▶ **HOW TO COMPLETE THIS TASK**
Where the data below has the string "will", return the whole line.

++++ MATERIAL PROVIDED ++++

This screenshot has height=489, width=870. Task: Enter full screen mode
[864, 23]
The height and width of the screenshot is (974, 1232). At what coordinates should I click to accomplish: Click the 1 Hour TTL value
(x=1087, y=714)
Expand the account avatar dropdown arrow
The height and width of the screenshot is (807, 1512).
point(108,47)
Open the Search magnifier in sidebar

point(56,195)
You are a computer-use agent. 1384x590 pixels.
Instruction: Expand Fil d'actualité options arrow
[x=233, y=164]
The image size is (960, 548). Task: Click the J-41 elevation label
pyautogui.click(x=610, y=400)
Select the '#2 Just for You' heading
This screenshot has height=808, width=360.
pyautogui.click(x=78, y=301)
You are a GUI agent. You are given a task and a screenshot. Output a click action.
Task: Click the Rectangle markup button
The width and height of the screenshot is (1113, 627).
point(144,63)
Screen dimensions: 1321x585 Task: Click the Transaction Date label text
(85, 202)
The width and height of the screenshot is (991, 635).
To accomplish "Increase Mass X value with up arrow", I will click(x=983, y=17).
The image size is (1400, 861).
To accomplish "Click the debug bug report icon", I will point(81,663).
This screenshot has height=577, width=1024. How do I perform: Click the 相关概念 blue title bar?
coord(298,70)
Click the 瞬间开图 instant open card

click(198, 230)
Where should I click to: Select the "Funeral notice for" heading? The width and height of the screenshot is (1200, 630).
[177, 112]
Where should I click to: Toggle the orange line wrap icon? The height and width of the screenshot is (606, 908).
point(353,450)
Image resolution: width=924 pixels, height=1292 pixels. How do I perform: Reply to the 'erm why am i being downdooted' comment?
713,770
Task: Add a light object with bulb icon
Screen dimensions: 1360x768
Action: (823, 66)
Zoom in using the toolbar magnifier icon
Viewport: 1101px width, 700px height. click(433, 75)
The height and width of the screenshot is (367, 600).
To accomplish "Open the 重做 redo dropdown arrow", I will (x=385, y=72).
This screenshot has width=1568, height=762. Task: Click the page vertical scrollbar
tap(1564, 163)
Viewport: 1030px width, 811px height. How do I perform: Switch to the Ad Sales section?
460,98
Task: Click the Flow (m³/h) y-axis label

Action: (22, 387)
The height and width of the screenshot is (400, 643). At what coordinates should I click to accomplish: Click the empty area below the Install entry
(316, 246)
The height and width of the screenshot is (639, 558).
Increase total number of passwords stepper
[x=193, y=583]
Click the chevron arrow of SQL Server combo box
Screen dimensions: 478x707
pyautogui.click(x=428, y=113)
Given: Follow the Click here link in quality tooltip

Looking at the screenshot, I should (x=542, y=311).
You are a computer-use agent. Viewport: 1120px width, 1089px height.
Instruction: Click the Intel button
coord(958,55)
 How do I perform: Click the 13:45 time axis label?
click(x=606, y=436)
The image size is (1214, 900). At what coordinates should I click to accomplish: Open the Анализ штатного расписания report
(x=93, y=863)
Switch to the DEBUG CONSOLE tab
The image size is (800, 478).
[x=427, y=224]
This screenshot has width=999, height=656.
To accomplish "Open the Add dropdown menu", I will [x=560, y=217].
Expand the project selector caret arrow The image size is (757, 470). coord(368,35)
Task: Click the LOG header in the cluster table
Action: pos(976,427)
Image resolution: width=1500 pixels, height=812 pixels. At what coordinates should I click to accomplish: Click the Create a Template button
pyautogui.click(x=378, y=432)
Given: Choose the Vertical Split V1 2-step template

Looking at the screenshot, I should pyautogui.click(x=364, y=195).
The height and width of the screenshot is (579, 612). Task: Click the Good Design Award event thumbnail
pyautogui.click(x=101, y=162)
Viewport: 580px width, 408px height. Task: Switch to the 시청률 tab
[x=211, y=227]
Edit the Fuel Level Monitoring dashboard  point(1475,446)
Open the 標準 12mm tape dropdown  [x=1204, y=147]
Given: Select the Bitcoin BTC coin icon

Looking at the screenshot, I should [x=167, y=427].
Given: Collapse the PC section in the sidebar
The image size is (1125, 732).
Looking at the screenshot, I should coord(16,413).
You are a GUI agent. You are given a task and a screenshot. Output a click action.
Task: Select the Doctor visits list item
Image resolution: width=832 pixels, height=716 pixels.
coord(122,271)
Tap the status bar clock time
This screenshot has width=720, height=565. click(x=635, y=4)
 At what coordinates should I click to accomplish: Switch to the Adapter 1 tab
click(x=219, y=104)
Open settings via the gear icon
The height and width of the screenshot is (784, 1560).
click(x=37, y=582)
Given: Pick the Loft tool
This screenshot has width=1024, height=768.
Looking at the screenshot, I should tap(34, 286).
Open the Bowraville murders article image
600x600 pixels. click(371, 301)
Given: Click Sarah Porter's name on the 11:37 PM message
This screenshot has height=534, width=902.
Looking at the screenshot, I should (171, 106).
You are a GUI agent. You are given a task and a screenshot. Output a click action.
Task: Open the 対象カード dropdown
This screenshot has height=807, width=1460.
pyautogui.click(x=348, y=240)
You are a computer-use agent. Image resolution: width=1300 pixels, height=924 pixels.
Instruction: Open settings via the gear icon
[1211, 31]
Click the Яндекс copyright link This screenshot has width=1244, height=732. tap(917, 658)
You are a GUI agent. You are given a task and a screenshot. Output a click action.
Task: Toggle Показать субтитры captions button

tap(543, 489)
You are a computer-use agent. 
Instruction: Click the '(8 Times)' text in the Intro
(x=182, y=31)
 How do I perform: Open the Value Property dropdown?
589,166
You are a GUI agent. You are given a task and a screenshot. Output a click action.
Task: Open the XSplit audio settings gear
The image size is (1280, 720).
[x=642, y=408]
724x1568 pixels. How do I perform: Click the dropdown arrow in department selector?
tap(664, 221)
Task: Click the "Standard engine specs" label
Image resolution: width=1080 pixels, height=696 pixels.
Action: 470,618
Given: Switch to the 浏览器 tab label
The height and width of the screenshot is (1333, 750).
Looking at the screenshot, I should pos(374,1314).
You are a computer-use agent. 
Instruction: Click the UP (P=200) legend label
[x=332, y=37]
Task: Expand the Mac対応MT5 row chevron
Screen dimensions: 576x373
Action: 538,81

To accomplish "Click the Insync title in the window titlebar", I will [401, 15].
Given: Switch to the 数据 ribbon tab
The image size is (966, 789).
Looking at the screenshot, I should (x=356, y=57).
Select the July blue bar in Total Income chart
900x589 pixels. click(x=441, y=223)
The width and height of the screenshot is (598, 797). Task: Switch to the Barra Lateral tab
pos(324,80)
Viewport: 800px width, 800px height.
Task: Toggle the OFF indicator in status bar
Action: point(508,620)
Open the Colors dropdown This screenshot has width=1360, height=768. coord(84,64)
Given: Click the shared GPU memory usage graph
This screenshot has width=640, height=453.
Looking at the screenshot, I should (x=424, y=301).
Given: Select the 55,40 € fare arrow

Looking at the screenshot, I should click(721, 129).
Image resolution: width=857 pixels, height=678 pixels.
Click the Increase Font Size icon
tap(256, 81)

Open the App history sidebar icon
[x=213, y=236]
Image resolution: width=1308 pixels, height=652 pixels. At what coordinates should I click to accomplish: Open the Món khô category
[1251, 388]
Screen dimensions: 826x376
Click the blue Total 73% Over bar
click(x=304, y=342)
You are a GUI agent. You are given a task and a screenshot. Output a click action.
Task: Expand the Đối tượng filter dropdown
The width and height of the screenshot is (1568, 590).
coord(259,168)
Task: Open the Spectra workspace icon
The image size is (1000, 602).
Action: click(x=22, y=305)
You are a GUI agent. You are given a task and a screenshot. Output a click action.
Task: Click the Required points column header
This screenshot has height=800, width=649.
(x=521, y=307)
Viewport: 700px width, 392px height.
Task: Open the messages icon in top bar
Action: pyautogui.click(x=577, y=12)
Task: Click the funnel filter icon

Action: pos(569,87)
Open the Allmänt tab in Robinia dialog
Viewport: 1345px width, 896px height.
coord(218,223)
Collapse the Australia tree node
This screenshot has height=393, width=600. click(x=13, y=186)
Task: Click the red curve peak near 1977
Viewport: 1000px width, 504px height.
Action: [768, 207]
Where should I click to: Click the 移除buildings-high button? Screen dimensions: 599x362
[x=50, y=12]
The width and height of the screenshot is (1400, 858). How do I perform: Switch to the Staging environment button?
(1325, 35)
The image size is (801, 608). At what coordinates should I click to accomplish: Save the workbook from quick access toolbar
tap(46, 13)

++++

▶ **ANSWER FOR THE TASK**
To accomplish "Increase Mass X value with up arrow", I will click(x=983, y=17).
To accomplish "Click the debug bug report icon", I will point(81,663).
To accomplish "Open the 重做 redo dropdown arrow", I will (x=385, y=72).
To accomplish "Open the Add dropdown menu", I will [x=560, y=217].
To accomplish "Click the Insync title in the window titlebar", I will [401, 15].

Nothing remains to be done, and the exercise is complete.